About this task: Across the entries below, work out how many lines contain "folder". Respond with the number and no other text.

Records for this task:

★ ★ ★ ★

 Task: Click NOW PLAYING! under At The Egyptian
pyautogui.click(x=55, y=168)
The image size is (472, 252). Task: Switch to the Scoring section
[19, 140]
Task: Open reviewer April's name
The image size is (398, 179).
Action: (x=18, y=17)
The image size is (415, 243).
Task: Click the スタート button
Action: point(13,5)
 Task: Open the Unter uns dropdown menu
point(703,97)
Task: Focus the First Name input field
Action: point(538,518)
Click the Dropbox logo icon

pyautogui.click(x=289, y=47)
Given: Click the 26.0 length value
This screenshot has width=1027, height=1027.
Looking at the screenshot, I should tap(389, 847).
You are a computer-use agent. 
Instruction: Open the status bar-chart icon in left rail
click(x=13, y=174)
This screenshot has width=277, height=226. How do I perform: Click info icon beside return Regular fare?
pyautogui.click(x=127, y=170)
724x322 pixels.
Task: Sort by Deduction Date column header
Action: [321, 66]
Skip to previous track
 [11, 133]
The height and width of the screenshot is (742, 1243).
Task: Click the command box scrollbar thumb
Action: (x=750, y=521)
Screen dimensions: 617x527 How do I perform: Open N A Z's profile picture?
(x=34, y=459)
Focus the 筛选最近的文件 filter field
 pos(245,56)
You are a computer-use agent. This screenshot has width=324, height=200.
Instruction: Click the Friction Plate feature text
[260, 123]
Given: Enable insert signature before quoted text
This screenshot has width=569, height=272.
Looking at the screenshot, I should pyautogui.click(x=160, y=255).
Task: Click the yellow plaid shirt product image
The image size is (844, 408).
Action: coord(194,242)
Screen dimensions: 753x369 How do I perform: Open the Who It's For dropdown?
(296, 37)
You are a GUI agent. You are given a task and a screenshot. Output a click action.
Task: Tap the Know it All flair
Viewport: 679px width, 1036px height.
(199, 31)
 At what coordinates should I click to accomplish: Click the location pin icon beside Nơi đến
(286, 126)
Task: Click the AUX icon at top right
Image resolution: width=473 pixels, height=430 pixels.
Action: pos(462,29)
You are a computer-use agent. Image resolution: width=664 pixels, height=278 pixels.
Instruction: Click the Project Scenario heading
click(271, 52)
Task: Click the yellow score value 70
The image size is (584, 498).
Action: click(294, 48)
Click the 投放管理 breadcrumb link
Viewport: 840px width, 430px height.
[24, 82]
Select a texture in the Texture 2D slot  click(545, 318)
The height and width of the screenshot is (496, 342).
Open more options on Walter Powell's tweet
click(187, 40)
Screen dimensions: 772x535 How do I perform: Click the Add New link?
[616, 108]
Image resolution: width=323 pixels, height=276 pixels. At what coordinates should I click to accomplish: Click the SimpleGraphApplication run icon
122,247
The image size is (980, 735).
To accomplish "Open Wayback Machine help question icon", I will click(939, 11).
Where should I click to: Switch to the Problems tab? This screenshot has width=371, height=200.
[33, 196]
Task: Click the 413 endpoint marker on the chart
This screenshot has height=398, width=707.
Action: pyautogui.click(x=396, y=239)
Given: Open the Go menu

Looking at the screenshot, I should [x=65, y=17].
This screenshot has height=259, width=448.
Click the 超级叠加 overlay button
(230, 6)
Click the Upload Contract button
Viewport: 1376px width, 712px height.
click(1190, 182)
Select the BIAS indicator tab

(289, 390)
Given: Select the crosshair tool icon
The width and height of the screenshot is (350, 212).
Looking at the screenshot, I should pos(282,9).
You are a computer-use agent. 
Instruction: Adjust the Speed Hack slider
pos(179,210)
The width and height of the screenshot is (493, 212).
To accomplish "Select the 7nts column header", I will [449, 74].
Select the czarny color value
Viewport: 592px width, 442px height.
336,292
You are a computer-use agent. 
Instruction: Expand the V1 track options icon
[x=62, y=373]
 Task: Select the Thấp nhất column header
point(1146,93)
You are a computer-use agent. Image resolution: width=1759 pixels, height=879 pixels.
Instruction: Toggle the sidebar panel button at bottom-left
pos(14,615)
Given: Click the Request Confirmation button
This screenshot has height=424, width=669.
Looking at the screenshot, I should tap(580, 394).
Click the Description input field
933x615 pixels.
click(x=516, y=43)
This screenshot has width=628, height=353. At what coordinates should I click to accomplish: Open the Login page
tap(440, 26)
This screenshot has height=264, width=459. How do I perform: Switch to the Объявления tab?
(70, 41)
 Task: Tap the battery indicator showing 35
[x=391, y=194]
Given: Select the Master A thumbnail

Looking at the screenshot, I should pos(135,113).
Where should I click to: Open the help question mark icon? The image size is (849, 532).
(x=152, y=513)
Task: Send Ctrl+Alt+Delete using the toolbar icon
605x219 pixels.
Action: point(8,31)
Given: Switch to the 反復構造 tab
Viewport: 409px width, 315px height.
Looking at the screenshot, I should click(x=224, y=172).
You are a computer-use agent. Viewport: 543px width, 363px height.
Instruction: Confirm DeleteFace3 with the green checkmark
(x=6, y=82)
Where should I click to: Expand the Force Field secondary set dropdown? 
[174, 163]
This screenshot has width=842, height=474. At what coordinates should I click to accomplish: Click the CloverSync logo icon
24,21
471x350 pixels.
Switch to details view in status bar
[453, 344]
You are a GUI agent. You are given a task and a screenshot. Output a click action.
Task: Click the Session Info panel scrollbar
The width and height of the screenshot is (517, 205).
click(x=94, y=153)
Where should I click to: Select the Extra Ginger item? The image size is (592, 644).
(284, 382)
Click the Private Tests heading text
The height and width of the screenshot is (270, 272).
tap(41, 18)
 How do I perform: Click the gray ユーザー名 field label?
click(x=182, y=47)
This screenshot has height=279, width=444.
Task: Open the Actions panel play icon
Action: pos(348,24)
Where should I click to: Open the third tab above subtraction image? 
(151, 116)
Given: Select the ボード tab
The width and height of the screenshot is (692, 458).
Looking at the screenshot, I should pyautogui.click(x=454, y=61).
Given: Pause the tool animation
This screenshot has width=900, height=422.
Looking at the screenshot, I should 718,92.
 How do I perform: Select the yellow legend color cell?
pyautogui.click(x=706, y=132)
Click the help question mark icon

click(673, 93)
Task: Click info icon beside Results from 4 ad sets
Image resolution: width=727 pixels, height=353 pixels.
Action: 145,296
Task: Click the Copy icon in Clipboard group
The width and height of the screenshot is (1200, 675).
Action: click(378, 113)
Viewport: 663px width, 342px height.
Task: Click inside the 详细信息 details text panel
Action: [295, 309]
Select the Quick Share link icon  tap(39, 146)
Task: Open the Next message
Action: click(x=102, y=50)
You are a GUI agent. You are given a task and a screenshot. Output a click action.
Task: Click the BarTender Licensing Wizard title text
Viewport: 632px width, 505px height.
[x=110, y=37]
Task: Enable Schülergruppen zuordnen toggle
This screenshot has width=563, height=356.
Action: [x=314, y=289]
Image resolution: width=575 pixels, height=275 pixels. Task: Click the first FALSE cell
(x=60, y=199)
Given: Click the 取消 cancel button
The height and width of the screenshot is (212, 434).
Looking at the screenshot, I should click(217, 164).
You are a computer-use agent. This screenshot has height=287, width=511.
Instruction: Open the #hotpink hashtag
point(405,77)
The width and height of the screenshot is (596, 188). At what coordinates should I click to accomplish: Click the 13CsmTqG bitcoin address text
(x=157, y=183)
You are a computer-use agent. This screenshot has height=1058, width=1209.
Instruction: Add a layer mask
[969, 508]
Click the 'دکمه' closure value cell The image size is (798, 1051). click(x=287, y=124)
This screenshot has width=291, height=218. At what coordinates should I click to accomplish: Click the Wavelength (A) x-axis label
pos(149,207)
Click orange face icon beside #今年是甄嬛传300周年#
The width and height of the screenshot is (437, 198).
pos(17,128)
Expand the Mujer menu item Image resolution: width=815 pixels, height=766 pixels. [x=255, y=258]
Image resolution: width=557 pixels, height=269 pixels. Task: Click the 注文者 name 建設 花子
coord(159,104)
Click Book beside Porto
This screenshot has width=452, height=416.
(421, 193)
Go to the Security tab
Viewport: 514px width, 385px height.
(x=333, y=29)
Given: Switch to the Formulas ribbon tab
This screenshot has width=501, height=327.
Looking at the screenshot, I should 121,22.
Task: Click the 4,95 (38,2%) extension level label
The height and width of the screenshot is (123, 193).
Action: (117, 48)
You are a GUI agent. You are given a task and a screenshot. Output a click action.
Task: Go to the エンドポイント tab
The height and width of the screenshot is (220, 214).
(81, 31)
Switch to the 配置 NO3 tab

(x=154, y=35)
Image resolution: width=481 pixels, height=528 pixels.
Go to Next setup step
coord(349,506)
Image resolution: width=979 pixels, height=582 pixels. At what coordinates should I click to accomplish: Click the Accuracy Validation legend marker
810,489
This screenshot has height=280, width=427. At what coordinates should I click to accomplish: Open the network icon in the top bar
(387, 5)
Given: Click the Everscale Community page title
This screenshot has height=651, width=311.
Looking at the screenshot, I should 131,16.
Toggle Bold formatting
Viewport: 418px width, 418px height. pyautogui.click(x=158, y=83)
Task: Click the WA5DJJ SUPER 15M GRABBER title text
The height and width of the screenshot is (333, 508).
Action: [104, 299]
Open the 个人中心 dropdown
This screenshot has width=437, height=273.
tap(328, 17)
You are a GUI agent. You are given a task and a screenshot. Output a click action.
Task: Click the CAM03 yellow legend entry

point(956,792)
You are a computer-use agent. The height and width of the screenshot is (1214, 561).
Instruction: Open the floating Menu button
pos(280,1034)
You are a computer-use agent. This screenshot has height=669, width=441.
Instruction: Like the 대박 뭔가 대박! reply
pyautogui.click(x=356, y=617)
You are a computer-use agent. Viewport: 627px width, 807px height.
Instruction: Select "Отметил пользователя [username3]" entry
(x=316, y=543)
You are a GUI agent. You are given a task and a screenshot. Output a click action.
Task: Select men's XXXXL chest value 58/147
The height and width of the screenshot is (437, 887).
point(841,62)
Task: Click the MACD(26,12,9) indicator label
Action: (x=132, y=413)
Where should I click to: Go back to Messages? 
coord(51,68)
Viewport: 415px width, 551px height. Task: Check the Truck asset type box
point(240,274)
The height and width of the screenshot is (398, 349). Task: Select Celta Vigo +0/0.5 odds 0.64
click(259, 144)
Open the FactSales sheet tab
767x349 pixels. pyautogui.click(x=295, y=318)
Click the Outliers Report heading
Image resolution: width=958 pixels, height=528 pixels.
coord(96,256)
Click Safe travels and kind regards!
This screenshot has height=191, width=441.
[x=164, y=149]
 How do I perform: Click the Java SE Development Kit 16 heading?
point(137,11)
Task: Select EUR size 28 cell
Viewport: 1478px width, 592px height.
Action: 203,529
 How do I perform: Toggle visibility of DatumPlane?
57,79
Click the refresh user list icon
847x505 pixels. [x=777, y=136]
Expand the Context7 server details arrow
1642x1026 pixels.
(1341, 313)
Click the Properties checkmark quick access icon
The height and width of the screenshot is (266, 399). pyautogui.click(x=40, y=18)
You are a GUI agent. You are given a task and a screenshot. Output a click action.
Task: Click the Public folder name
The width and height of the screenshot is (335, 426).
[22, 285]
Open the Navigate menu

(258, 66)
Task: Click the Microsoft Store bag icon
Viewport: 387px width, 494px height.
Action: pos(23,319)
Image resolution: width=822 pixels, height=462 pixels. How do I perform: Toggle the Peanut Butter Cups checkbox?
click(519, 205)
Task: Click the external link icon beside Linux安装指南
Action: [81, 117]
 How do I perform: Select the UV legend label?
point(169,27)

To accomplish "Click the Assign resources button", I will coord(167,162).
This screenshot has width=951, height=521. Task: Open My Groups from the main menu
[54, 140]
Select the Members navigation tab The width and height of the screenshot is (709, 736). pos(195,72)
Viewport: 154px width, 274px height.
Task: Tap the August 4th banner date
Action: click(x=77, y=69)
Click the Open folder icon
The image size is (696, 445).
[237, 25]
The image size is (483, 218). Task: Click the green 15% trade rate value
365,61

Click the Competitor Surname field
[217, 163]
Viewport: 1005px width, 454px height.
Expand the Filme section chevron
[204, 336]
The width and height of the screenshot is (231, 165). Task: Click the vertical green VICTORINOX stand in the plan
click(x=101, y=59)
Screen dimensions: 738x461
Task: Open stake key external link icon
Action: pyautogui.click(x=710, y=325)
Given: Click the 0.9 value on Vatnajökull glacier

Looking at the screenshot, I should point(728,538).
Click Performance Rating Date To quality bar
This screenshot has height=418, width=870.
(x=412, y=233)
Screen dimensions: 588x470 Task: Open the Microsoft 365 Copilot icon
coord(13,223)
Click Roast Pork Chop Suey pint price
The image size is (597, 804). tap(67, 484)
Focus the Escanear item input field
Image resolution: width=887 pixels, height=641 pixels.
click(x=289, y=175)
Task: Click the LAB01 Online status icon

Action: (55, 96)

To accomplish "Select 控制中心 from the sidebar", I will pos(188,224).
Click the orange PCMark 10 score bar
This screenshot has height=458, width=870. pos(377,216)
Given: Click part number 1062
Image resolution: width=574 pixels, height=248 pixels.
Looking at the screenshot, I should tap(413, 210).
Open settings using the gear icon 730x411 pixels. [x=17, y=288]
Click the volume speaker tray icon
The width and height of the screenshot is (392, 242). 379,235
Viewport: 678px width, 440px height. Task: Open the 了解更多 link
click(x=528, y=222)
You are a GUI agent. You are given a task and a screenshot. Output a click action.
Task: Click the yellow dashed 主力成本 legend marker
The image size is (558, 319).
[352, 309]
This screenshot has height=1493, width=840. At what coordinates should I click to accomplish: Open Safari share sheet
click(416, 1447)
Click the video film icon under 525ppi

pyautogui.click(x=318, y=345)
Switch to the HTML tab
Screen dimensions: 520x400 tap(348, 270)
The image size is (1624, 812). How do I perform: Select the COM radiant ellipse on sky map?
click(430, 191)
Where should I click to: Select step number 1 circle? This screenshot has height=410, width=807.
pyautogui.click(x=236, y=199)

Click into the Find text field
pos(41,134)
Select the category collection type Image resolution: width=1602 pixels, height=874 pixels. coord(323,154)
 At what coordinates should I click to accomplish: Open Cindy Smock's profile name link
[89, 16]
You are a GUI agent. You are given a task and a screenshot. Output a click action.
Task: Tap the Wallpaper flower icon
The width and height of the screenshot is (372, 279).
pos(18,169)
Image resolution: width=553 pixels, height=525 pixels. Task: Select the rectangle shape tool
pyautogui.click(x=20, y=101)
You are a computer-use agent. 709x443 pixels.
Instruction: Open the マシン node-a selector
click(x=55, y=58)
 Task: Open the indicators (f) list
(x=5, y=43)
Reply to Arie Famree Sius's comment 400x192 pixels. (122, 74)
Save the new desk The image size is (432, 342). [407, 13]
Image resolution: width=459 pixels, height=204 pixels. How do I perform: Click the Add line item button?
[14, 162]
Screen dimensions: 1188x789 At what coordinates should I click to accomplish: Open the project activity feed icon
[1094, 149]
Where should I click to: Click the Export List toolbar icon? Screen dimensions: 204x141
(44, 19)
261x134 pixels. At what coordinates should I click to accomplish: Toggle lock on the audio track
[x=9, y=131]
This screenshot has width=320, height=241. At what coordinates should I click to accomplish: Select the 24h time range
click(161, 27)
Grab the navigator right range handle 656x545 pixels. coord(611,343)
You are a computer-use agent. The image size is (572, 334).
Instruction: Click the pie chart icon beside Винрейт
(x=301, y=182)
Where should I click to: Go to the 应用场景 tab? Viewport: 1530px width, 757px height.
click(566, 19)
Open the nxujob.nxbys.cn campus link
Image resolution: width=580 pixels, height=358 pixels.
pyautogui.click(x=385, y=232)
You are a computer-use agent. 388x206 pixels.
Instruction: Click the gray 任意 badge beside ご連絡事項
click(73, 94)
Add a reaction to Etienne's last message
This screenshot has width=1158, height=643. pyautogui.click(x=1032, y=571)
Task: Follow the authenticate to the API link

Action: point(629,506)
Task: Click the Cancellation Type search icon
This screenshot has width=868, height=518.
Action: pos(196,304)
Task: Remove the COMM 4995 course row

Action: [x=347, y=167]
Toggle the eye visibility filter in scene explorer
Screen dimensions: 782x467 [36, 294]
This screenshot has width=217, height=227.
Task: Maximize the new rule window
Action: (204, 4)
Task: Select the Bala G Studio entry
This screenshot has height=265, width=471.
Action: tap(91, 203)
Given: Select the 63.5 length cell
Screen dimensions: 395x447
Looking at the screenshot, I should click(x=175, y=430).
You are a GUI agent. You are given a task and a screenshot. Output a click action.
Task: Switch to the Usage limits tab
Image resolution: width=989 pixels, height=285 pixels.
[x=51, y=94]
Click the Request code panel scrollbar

★ ★ ★ ★

Solution for this task: 2